L’UE planche sur un projet de mission de formation militaire en Ukraine
Les ministres de la Défense de l’UE ont approuvé, mardi (30 août), le lancement des préparatifs en vue de la mise en place d’une mission de formation militaire de l’UE pour les forces ukrainiennes.
Les ministres de la Défense de l’Union européenne ont approuvé, mardi (30 août), le lancement des préparatifs en vue de la mise en place d’une mission de formation militaire de l’UE pour les forces ukrainiennes, une mission qui viendrait compléter les efforts déjà mis en place par les différents États membres du bloc.
« Tous les États membres sont clairement d’accord sur ce point et sur le lancement des travaux nécessaires pour définir les paramètres d’une mission d’assistance militaire de l’UE pour l’Ukraine », a annoncé le chef de la diplomatie de l’UE, Josep Borrell, aux journalistes après une réunion informelle à Prague.
Étant donné que la réunion n’était pas censée déboucher sur des décisions mais plutôt sur un feu vert politique, les ministres ont convenu que les travaux « préparatoires » devaient être entamés.

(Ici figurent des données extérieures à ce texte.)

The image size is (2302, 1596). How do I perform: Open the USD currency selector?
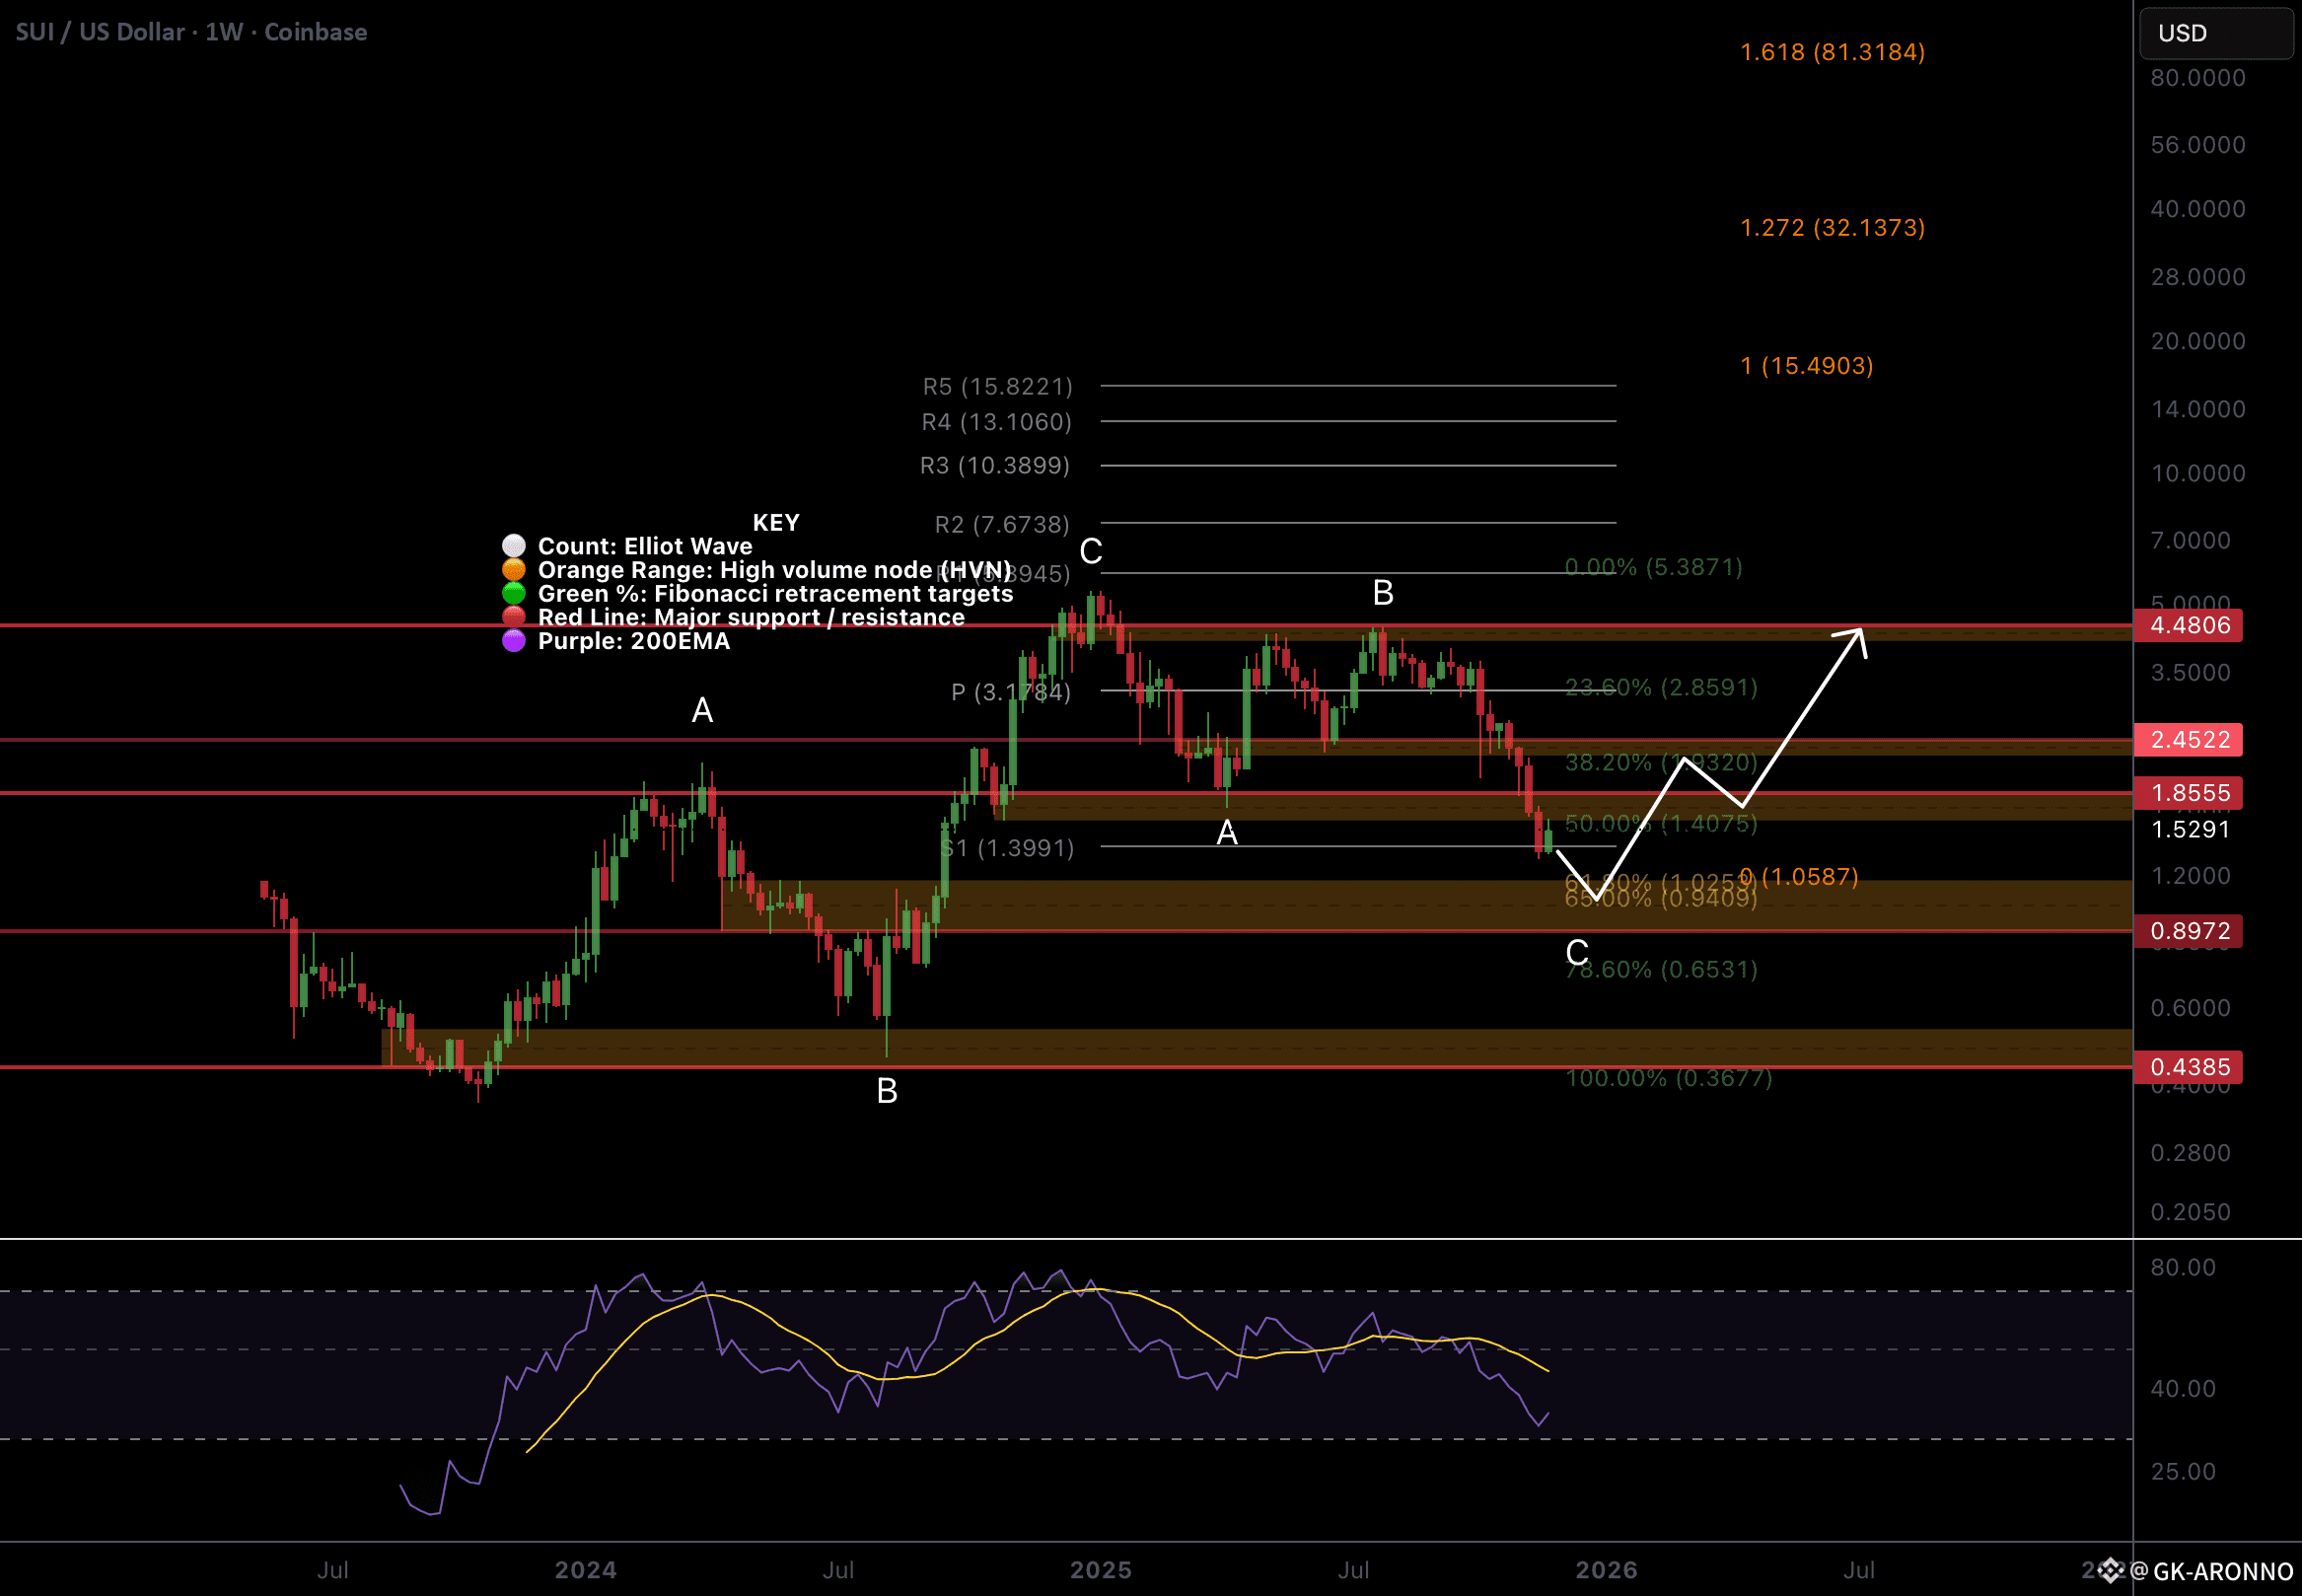click(2214, 33)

L’automne dernier déjà, l’UE aurait envisagé un programme de formation indépendant appelé « Mission de conseil et de formation militaire de l’UE en Ukraine » (EU Military Advisory and Training Mission Ukraine, EUATM).
Ces dernières semaines, plusieurs États membres du bloc ont assuré la formation individuelle des forces ukrainiennes, principalement pour leur apprendre à utiliser les armes qu’ils ont eux-mêmes fournies à ce pays déchiré par la guerre.

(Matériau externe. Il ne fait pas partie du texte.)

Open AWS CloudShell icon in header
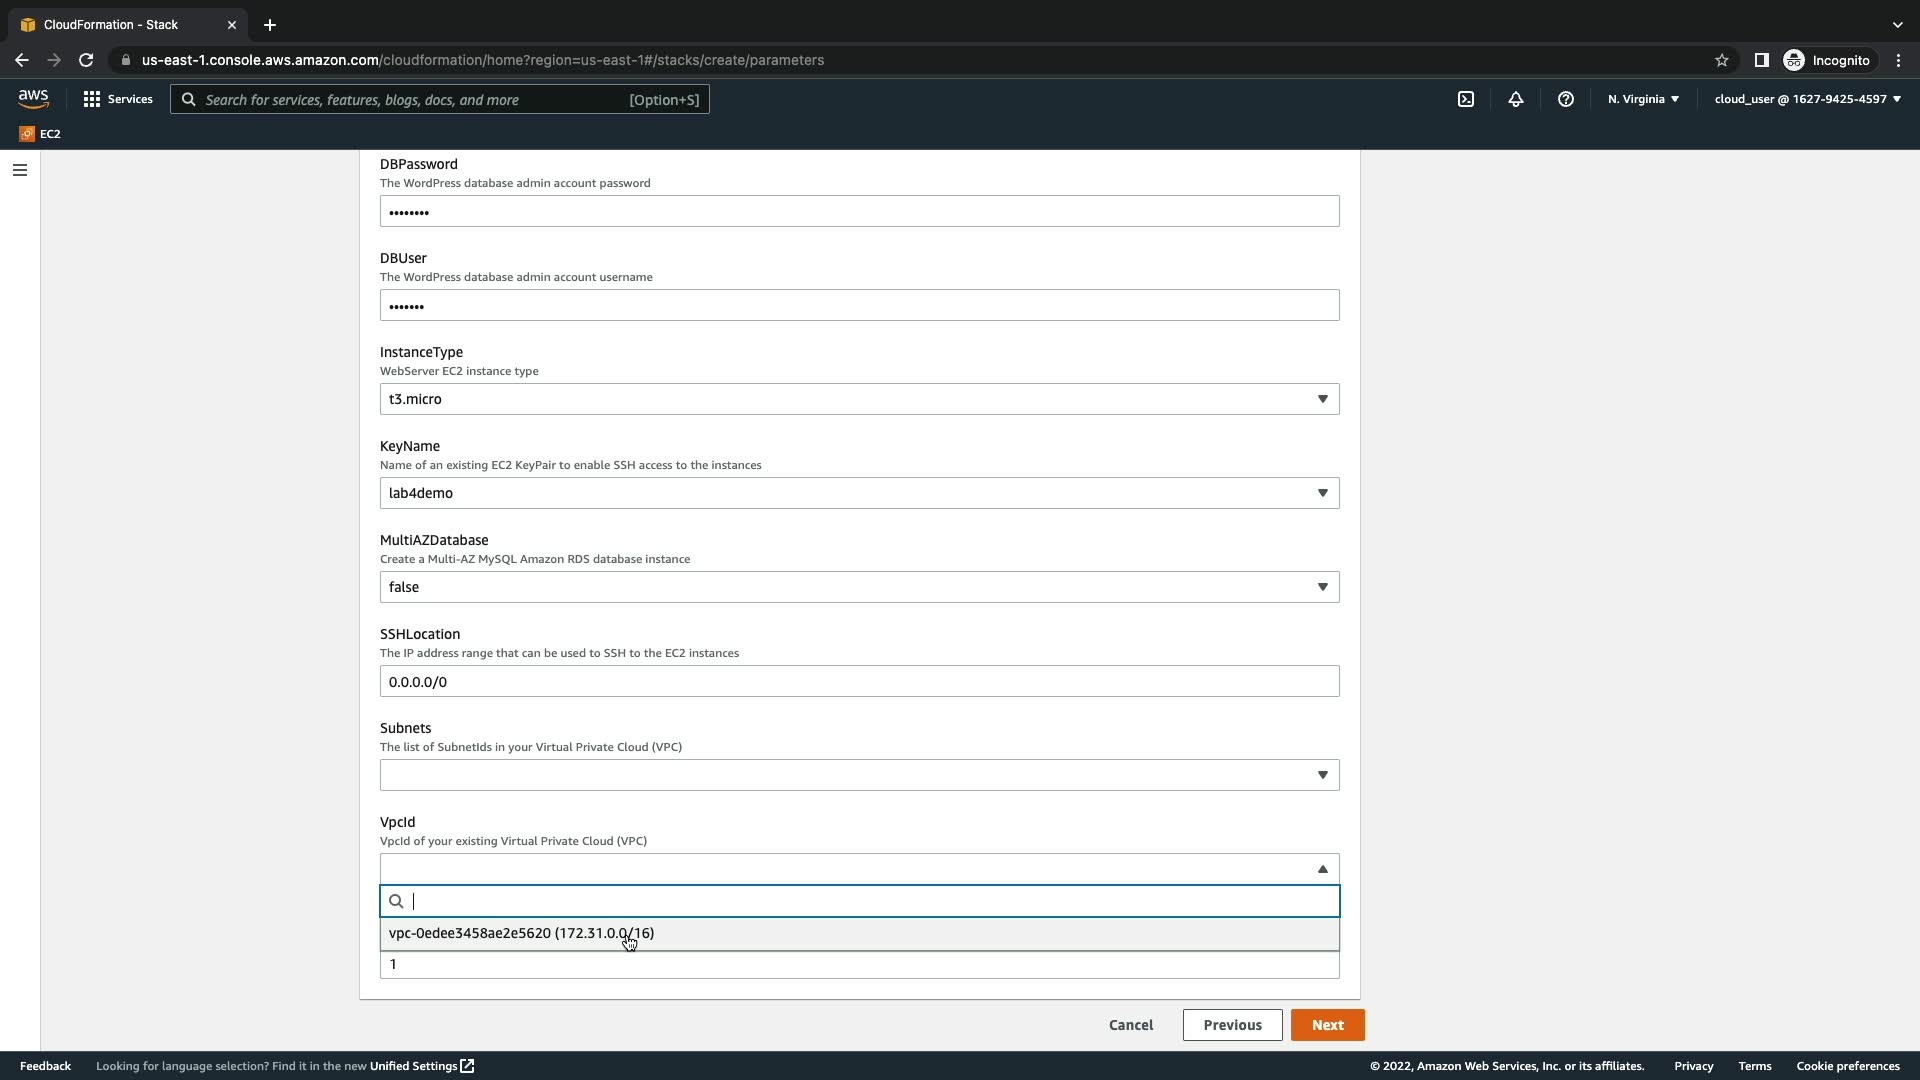This screenshot has height=1080, width=1920. point(1466,99)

Selon des sources européennes, les ministres ukrainiens des Affaires étrangères et de la Défense ont demandé la mise en place d’un programme de formation dans une lettre adressée à M. Borrell l’été dernier et le service diplomatique de l’UE a élaboré plusieurs options.
En février, peu avant l’invasion de l’Ukraine par la Russie, les ministres de l’UE ont conclu un accord préliminaire pour organiser une telle mission de formation militaire dans le pays, mais depuis lors, les progrès ont été entravés par des obstacles sur le terrain.
Interrogé sur la valeur ajoutée d’une mission dirigée par l’UE par rapport aux initiatives de formation des États membres actuellement en cours, M. Borrell a répondu que certains domaines « pourraient être mieux couverts par la mise en commun des capacités ».
« De nombreuses initiatives de formation sont en cours, mais les besoins sont considérables, et nous devons assurer la cohérence de ces efforts », a-t-il déclaré.
« Nous devons mettre en place les bases d’une armée qui doit se battre et qui devra se battre pendant longtemps », a-t-il poursuivi.
Le ministre ukrainien de la Défense, Oleksii Reznikov, qui a rejoint ses homologues européens par vidéoconférence, a présenté une liste d’activités de formation dont les forces armées de son pays auraient besoin à court, moyen et long terme, a indiqué M. Borrell.
Selon un document interne du service diplomatique de l’UE, qu’EURACTIV a pu consulter, la mission « pourrait s’appuyer sur les initiatives de formation des États membres de l’UE déjà en cours et contribuer à soutenir et coordonner ces efforts ».
Les tâches répertoriées dans la note de la mission pourraient inclure des formations spécialisées en aide médicale, en déminage, des formations pour les tireurs d’élite et les forces d’élite, des formations d’état-major, de sous-officiers et d’autres grades.
Les Pays-Bas ont déjà annoncé qu’ils travaillaient à l’organisation d’une formation au déminage avec l’Allemagne.
Le document précise qu’une fois le concept approuvé par les États membres, la date de début de la mission « pourrait être envisagée fin septembre/début octobre ».
Toutefois, l’Autriche, la Hongrie et l’Italie, en particulier, ont émis quelques réserves à l’égard d’une mission dirigée par l’UE. En effet, selon certains observateurs, une telle mission pourrait en réalité se limiter à coordonner les efforts de formation nationaux déjà en cours.
Cette décision intervient également après que des données de l’Institut Kiel pour l’économie mondiale, publiées au début du mois, ont suggéré que le soutien militaire de l’Europe à l’Ukraine a diminué depuis avril.
M. Borrell a toutefois rejeté ces conclusions, affirmant qu’au cours de l’été, « il y a eu un flux continu d’aide militaire à l’Ukraine ».
« Elle n’a pas diminué mais plutôt augmenté : c’est ce que nous disent les données fournies par l’Agence européenne de défense », a-t-il déclaré.
Depuis le début de l’invasion de l’Ukraine par la Russie qui a débuté le 24 février, l’UE a mobilisé 2,5 milliards d’euros pour financer la livraison d’équipements militaires à l’Ukraine par le biais de la Facilité européenne pour la paix (FEP).